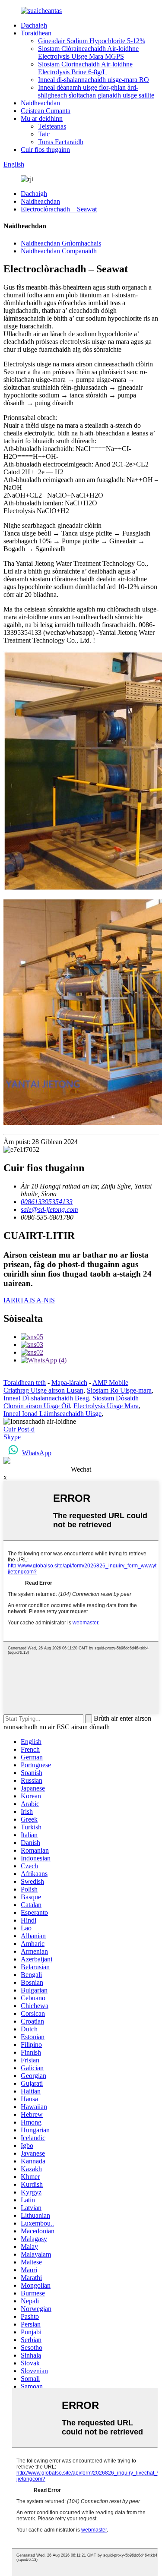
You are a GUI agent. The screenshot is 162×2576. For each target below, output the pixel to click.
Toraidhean (36, 33)
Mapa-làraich (69, 1382)
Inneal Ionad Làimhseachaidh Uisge (52, 1413)
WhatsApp (36, 1453)
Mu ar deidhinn (42, 118)
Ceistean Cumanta (45, 110)
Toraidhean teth (24, 1382)
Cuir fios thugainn (45, 149)
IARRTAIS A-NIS (29, 1300)
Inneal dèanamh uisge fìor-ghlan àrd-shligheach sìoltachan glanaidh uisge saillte (96, 91)
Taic (44, 134)
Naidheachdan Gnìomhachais (61, 243)
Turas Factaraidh (60, 141)
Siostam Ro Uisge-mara (119, 1390)
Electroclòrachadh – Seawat (59, 209)
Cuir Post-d (19, 1429)
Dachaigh (34, 25)
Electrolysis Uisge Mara (106, 1405)
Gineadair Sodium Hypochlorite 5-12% (91, 40)
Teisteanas (52, 126)
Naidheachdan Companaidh (59, 251)
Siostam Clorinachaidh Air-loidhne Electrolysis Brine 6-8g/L (85, 68)
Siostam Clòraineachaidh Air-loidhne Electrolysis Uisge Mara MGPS (88, 52)
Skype (12, 1437)
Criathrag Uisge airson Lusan (43, 1390)
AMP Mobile (110, 1382)
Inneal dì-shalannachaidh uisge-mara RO (93, 79)
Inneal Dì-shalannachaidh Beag (46, 1398)
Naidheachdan (40, 103)
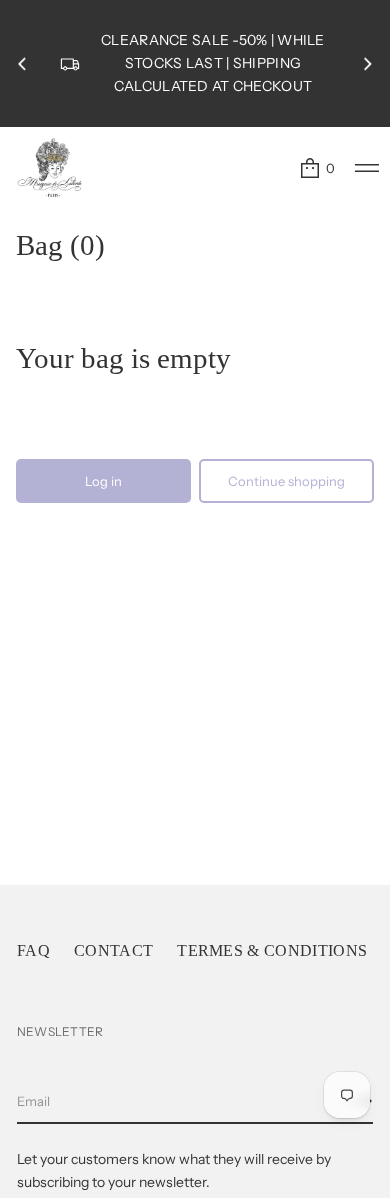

******************************

▶ Exercise aim
Please print the lines exactly, from the top of the material through the line with "Dachaigh (34, 25)", and omit the pictures.

▶ Task answer
You are a GUI agent. The screenshot is 162×2576. For each target below, output the pixel to click.
Toraidhean (36, 33)
Mapa-làraich (69, 1382)
Inneal Ionad Làimhseachaidh Uisge (52, 1413)
WhatsApp (36, 1453)
Mu ar deidhinn (42, 118)
Ceistean Cumanta (45, 110)
Toraidhean teth (24, 1382)
Cuir fios thugainn (45, 149)
IARRTAIS A-NIS (29, 1300)
Inneal dèanamh uisge fìor-ghlan àrd-shligheach sìoltachan glanaidh uisge saillte (96, 91)
Taic (44, 134)
Naidheachdan Gnìomhachais (61, 243)
Turas Factaraidh (60, 141)
Siostam Ro Uisge-mara (119, 1390)
Electroclòrachadh – Seawat (59, 209)
Cuir Post-d (19, 1429)
Dachaigh (34, 25)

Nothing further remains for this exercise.